Teaching Responsibility
LJMU Schools involved in Delivery:
Learning Methods
Lecture
Workshop
Module Offerings
7025WRIT-SEP-MTP
Aims
The module will address key ideas about myth and storytelling, style, structure and genre ideas through weeks of lectures, class presentations and writing workshops. During the 12 weeks of the module the subject is taught in the following ways utilising guest lecturers, staff with expertise in a wide range of writing structures and styles and class participation through writer workshops, discussion and feedback. The module also allows students to reflect on culture, history and myth and their application in their own writing making it more diverse and in-depth and fully exploring all genre and stylistic possibilities.
The module will also offer vocational skills in analytical thinking, editing and rewriting, communication, presentation and digital media, critical writing and cross-cultural skills in analysing, reflecting and presenting on culture and storytelling.
Learning Outcomes
Module Content
This module explores the ways narratives take shape and the choices writers make to ensure that the style, structure and genre in which they write best suits the story they want to tell.
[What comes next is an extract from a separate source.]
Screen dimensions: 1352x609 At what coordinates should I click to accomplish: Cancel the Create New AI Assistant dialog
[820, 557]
It utilises common themes, tropes and mythologies in writing – such as the hero's journey, the descent and return, the coming of age, the love story, to name a few, to examine how these tropes have been addressed by poets, novelists, short fiction writers and playwrights and how the themes have changed or metamorphosed into something quite different from the original story by an adept use of new writing approaches.
The module will allow students to critically and creatively explore their own writing ideas in the context of other writers and their influences. It will assist them to pose important questions to their own creative ideas and approaches – particularly questions about the best ways in which to craft a story be it through poetry, short fiction, a crime novel or a young adult work. In doing this students engage with ideas that have shaped human storytelling from our earliest times, reflecting on their reiteration in contemporary narratives.
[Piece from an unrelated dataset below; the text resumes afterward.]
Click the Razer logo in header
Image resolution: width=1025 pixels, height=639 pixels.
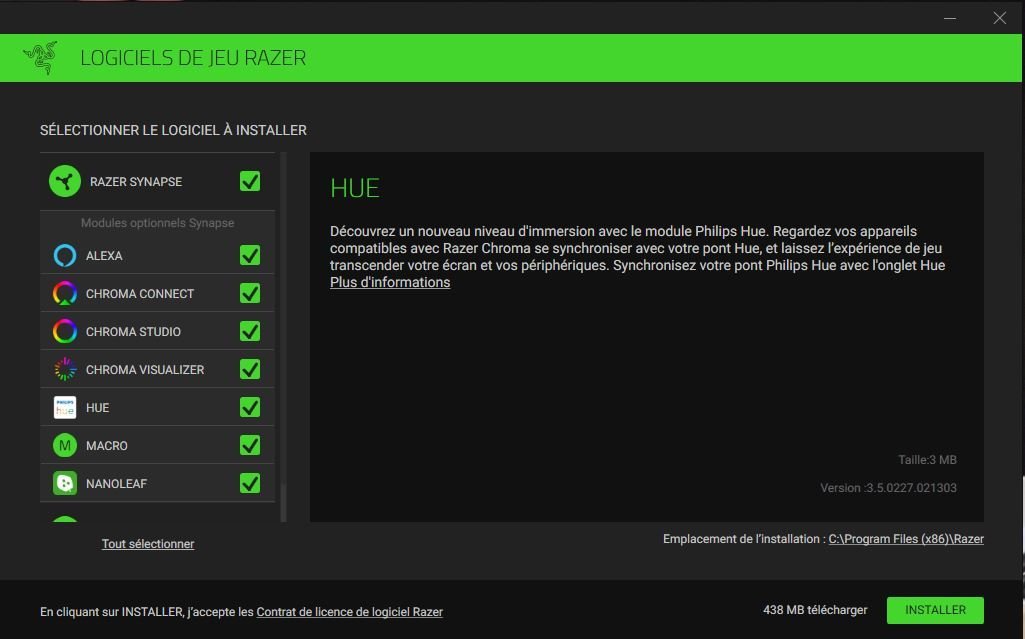[40, 58]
By engaging with a range of genres, styles and structures you will enhance your understanding of your own and other authors writing.
Weeks 1 - 3 Mythology, Style and Structure - how do ideas take shape and how do writers determine the best style and structure for their stories?
Weeks 4- 6 Style and Structure - written and spoken voice and point of view Weeks 7 - 9 Genre
Weeks 10 – 12 Workshopping - Intense workshopping of student work in genre/stylistically defined groups.